TASK STATEMENT. In the listing below, locate the line containing "Click the NiZ" and the line containing "The height and". Output both of them and every line between, exactly as written, and nothing more.

DATASET RECORDS.

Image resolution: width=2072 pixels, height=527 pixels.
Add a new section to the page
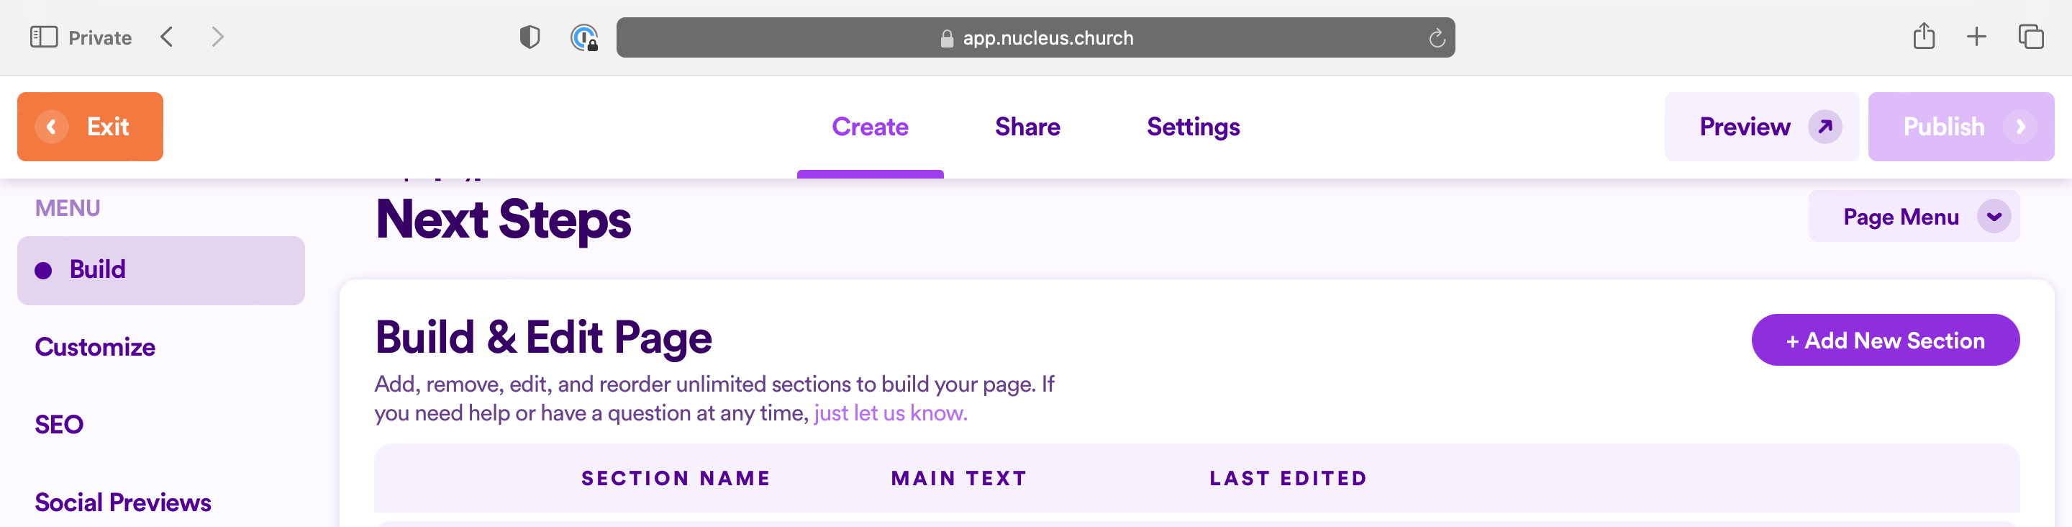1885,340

* * *

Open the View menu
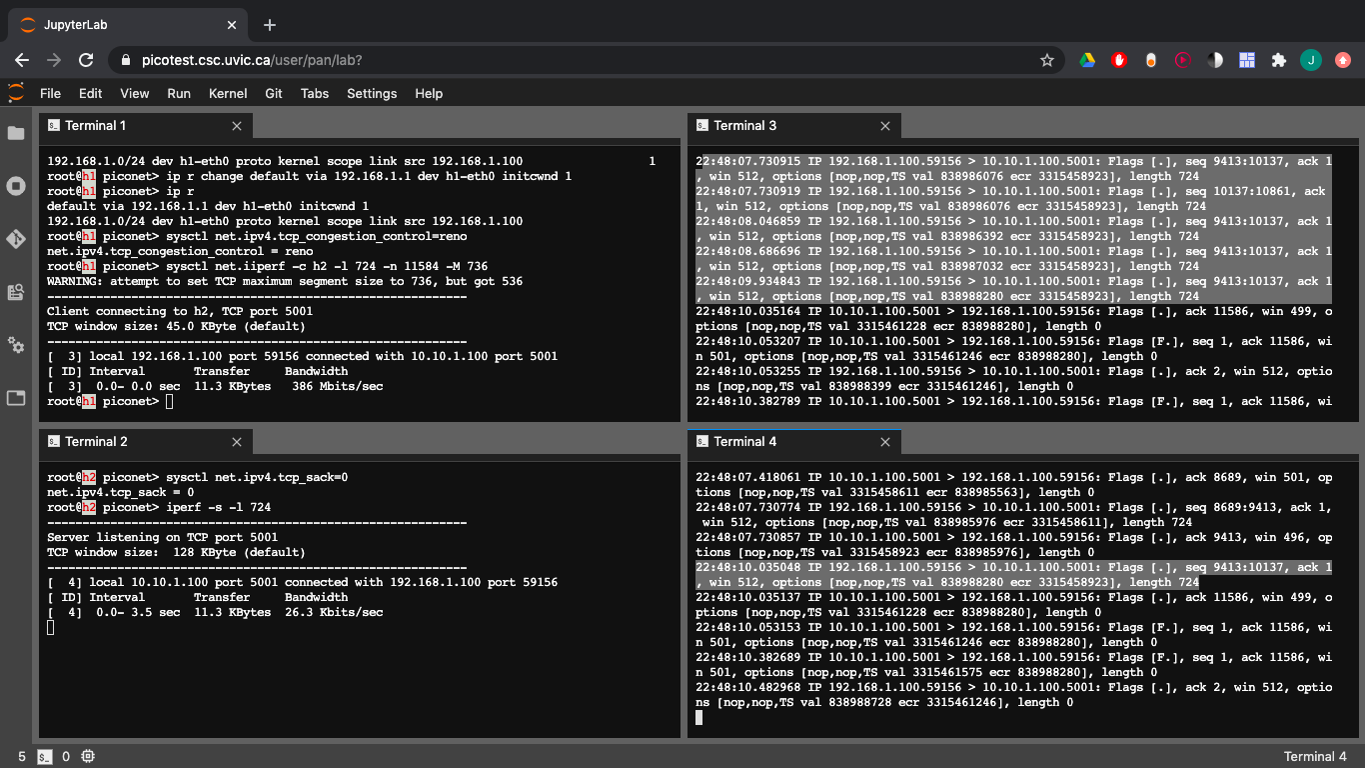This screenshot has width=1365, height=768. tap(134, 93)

* * *

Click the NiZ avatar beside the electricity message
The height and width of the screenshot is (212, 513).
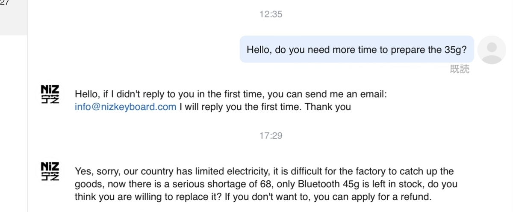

SOLVED PROBLEM.
Click the NiZ avatar beside the electricity message
The height and width of the screenshot is (212, 513).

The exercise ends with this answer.